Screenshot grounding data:
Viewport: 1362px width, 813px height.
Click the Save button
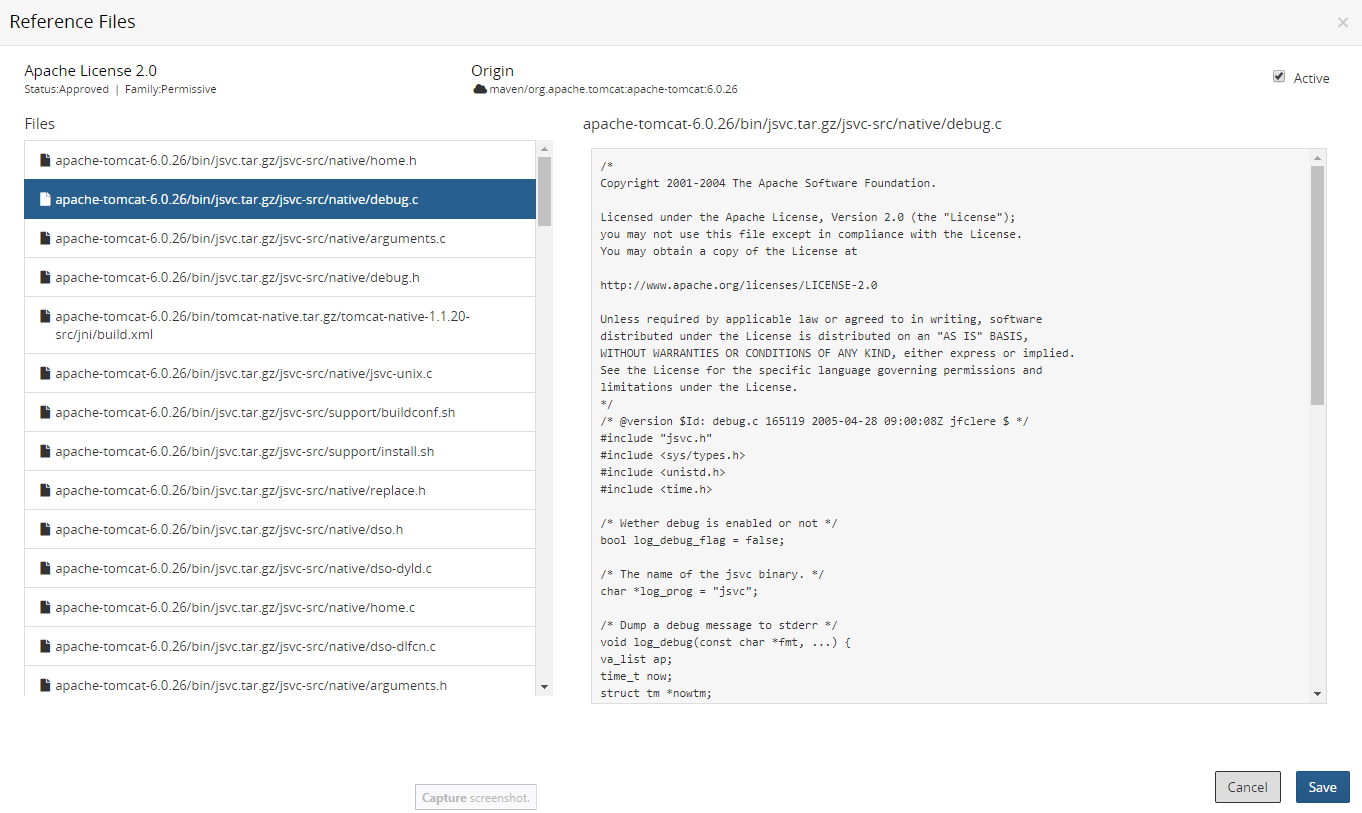(x=1322, y=787)
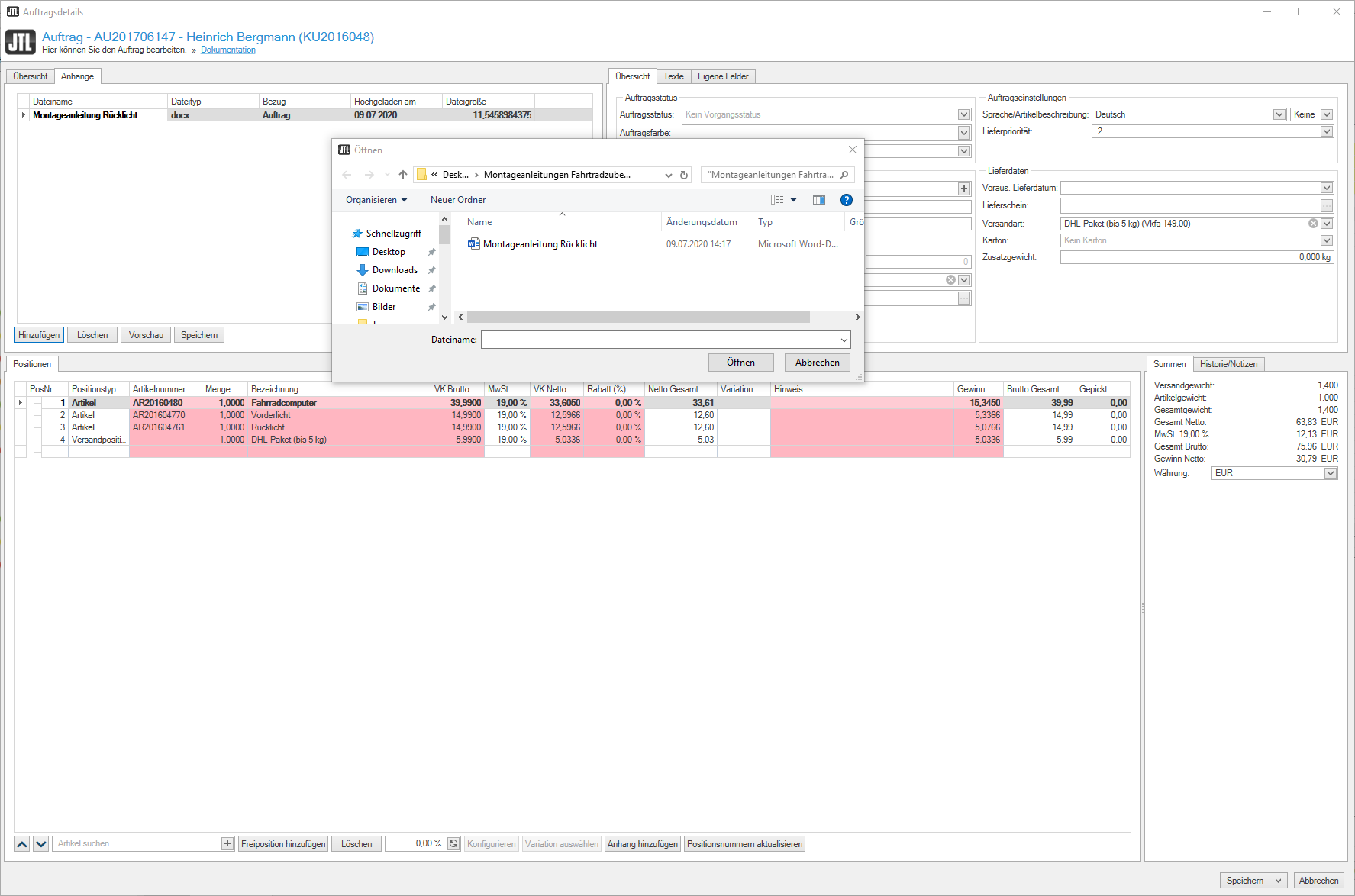This screenshot has width=1355, height=896.
Task: Expand the Organisieren menu
Action: click(376, 200)
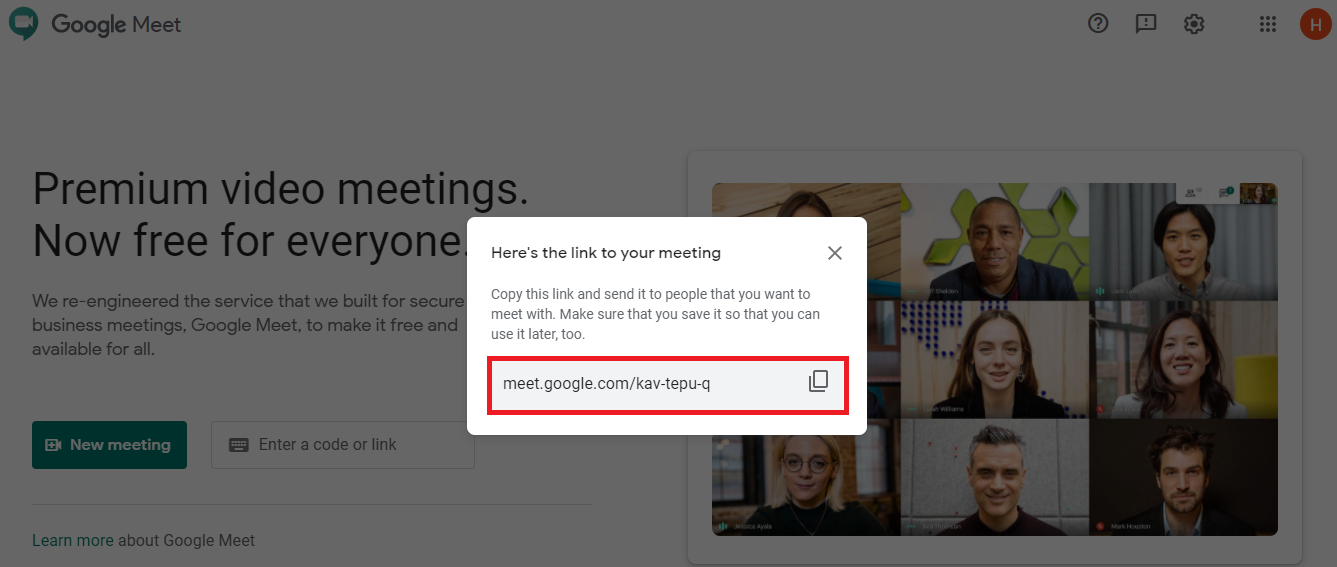Open the Settings gear icon
This screenshot has height=567, width=1337.
1194,24
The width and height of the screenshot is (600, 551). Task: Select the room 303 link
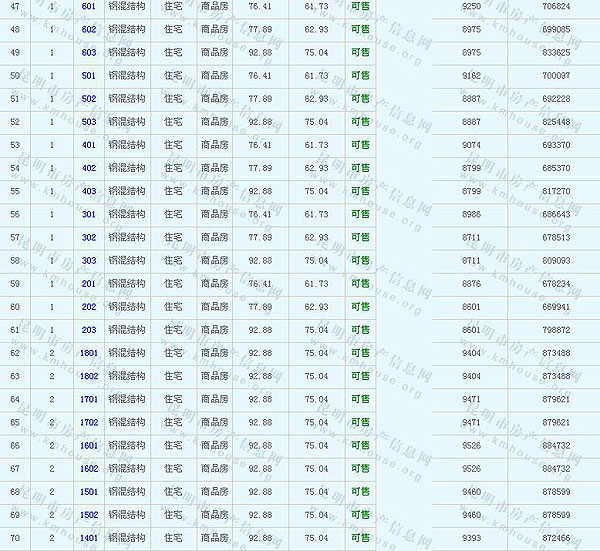point(89,261)
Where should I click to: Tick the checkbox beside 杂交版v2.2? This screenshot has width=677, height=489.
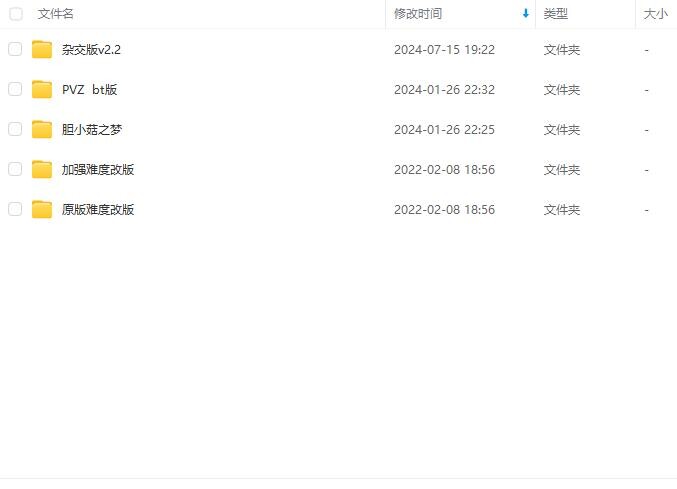[x=15, y=49]
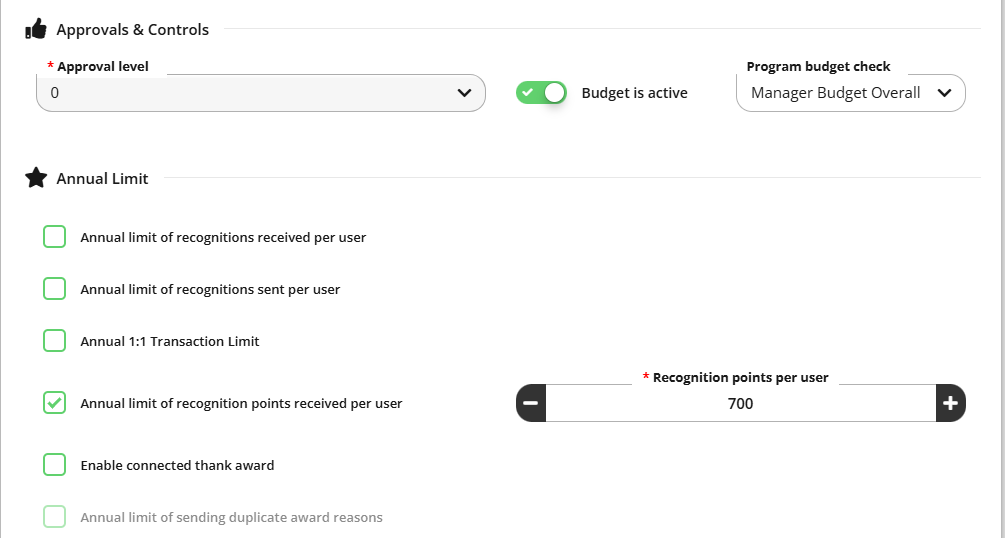Check annual limit of sending duplicate award reasons
This screenshot has width=1005, height=538.
point(54,517)
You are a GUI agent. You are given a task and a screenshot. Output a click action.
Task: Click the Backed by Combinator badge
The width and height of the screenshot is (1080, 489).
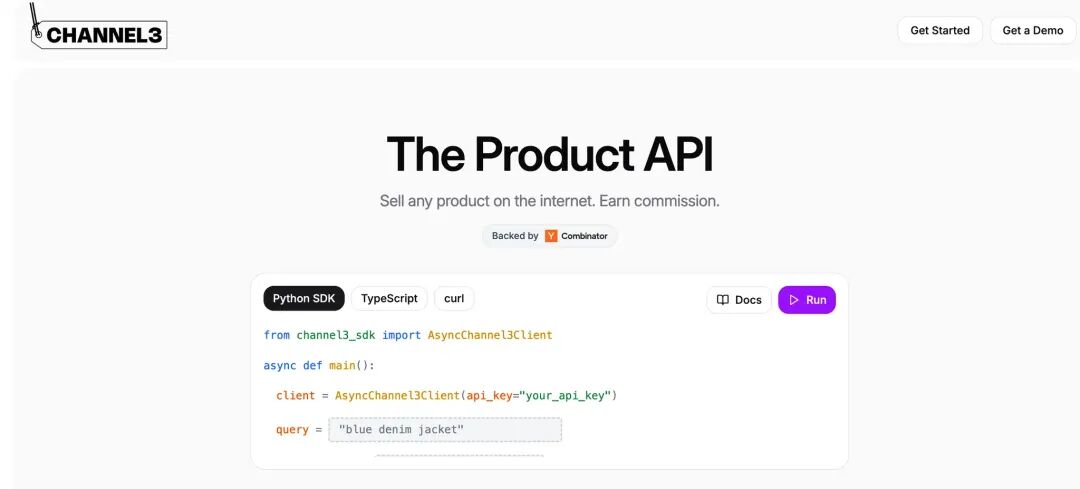[550, 236]
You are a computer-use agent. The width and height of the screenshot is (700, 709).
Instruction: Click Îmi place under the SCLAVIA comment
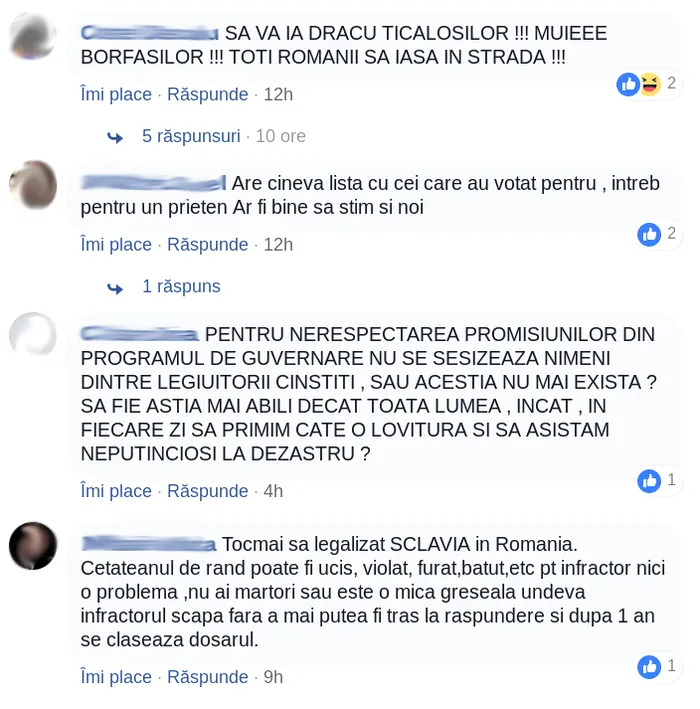click(x=116, y=677)
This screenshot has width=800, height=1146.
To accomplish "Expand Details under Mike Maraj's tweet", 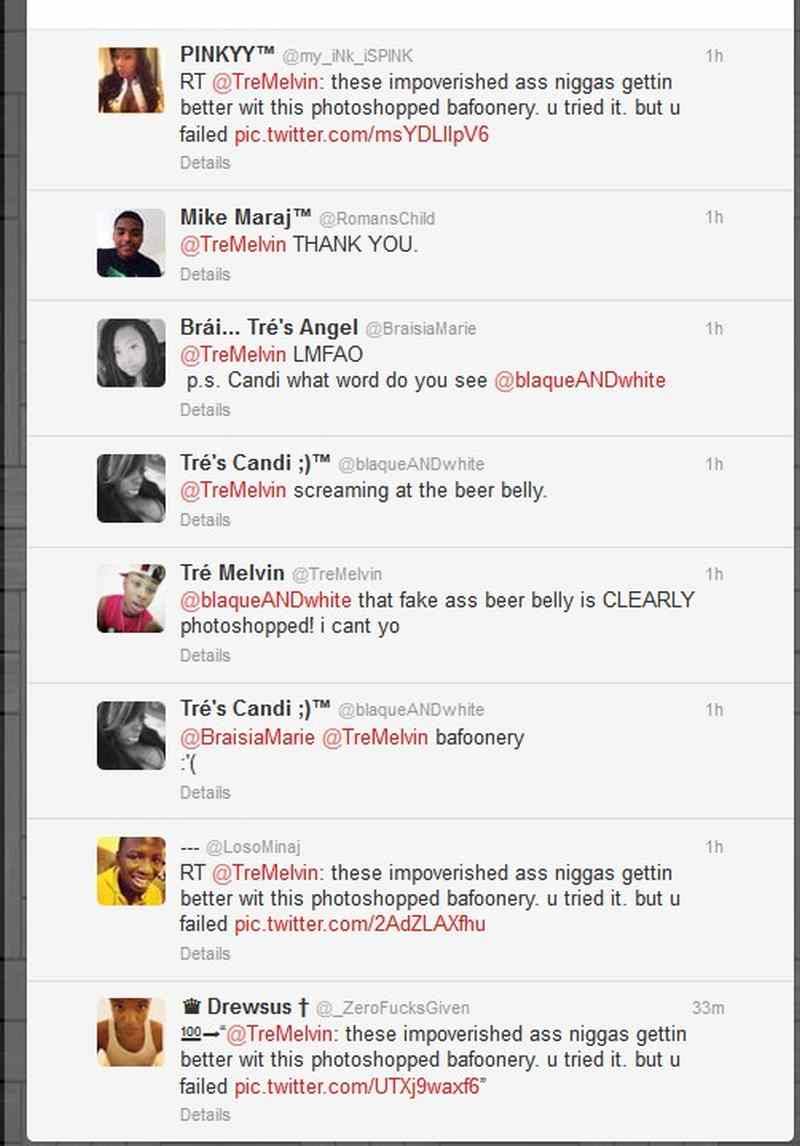I will (x=205, y=275).
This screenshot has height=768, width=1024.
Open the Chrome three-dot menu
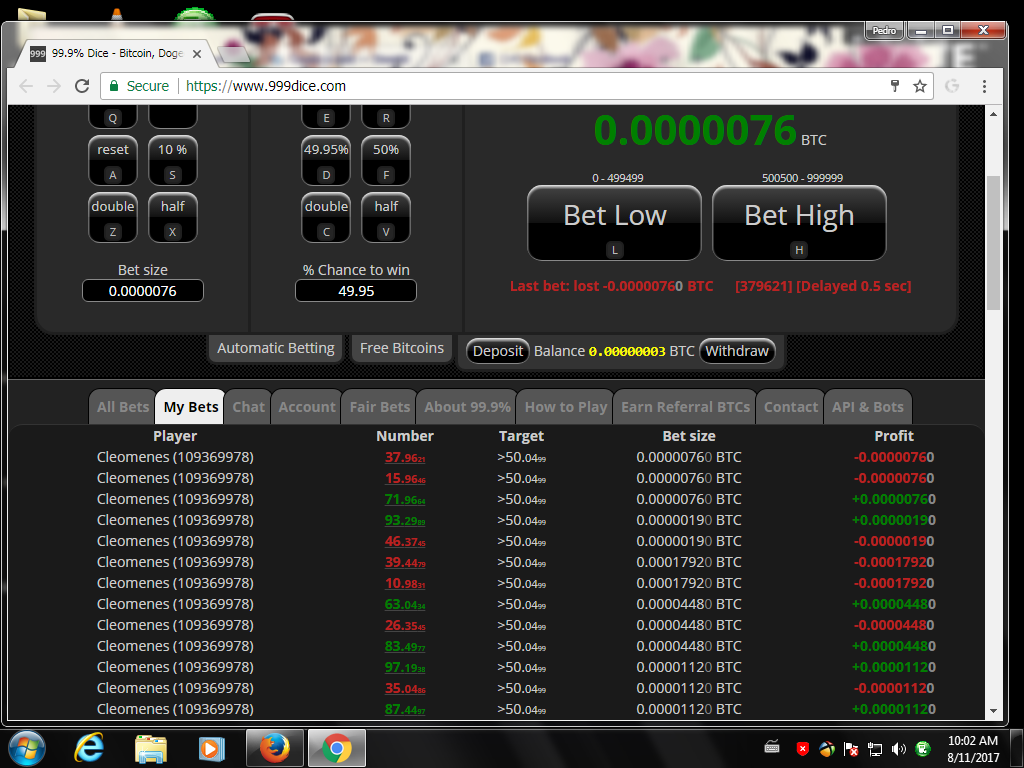(984, 86)
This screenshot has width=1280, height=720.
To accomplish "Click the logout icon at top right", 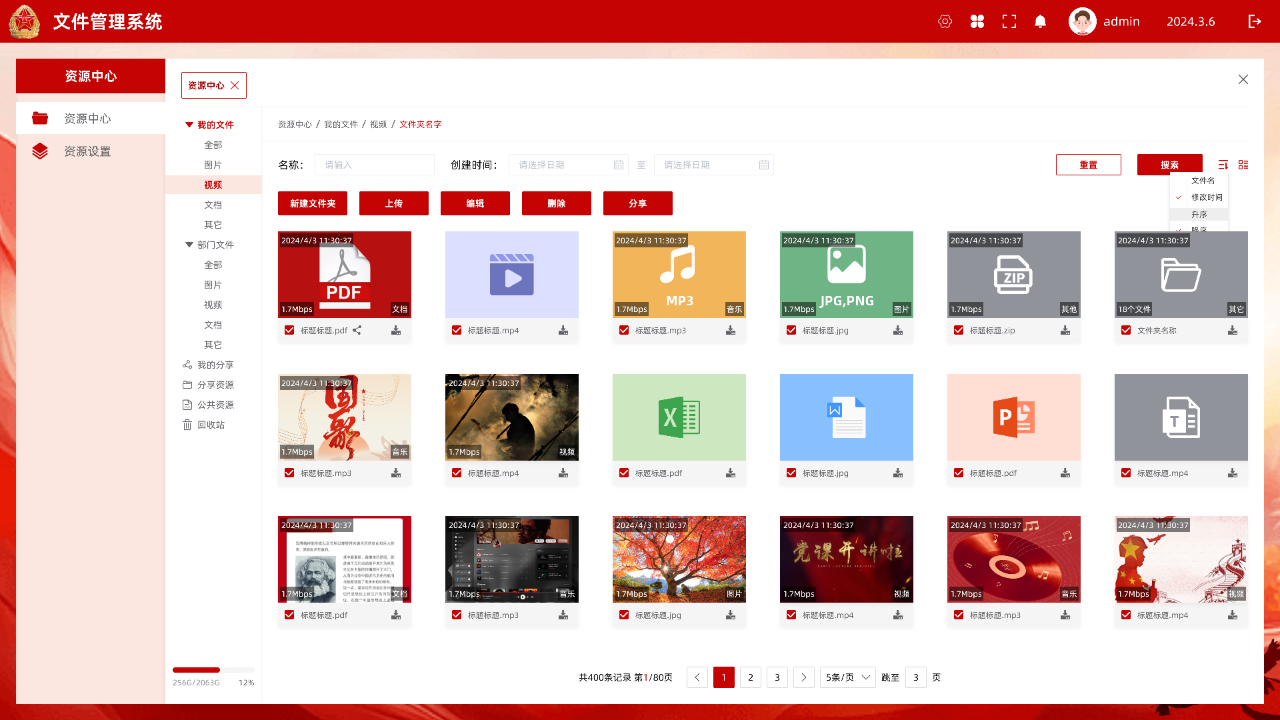I will coord(1254,21).
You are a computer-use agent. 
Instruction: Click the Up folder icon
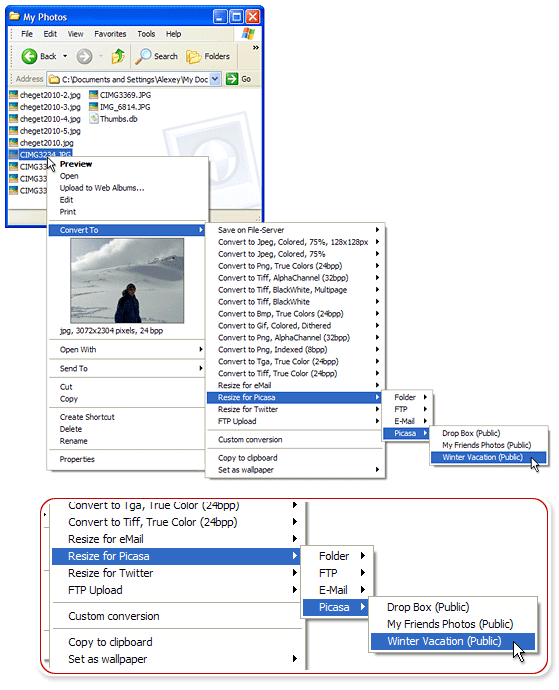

* [Work item] What lines in the data include the string "agent"? Copy each one.

* [Written reply]
You are a GUI agent. You are given a task and a screenshot. Output a click action.
You are a computer-use agent. The width and height of the screenshot is (700, 709).
You are a computer-use agent. 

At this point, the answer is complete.